## ACTIVITY
All lines from the one containing "The image size is (1366, 740)." down to the final line of the entries below: return them exactly.

Start of DATA FOR THIS TASK

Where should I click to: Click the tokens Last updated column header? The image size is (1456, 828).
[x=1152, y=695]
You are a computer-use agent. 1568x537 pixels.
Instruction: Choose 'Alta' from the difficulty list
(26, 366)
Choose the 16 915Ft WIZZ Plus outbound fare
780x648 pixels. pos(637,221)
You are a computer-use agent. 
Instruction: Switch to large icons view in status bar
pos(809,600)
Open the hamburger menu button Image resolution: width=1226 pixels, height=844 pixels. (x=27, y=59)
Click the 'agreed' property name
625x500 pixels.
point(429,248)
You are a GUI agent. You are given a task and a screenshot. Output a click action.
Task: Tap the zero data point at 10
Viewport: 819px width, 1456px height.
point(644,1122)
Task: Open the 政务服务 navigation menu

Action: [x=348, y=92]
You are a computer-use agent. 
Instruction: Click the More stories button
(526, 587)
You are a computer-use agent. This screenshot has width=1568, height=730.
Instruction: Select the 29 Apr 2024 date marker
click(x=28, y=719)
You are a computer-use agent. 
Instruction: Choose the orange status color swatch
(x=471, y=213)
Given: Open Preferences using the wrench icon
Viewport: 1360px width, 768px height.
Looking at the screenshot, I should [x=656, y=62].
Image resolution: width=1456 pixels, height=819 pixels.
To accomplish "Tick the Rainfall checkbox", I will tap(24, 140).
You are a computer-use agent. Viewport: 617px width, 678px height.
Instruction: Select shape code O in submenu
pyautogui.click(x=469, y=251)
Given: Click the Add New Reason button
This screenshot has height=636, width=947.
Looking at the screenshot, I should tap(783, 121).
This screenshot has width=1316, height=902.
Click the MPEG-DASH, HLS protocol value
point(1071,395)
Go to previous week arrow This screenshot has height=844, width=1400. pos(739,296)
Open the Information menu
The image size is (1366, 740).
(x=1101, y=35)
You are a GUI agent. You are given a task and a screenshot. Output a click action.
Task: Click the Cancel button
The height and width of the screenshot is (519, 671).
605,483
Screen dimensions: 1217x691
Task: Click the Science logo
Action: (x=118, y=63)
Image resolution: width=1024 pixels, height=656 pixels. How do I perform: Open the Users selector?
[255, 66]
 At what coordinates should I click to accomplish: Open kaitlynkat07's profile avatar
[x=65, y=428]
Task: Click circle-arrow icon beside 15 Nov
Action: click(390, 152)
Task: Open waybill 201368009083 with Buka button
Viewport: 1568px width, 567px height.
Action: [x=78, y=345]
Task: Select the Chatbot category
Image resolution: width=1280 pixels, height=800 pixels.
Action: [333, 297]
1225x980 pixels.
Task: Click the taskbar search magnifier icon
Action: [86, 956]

End of DATA FOR THIS TASK

## RESPONSE TO THE EXERCISE
The image size is (1366, 740).
(x=1101, y=35)
You are a GUI agent. You are given a task and a screenshot. Output a click action.
Task: Click the Cancel button
The height and width of the screenshot is (519, 671).
605,483
Screen dimensions: 1217x691
Task: Click the Science logo
Action: (x=118, y=63)
Image resolution: width=1024 pixels, height=656 pixels. How do I perform: Open the Users selector?
[255, 66]
 At what coordinates should I click to accomplish: Open kaitlynkat07's profile avatar
[x=65, y=428]
Task: Click circle-arrow icon beside 15 Nov
Action: click(390, 152)
Task: Open waybill 201368009083 with Buka button
Viewport: 1568px width, 567px height.
Action: [x=78, y=345]
Task: Select the Chatbot category
Image resolution: width=1280 pixels, height=800 pixels.
Action: [333, 297]
1225x980 pixels.
Task: Click the taskbar search magnifier icon
Action: [86, 956]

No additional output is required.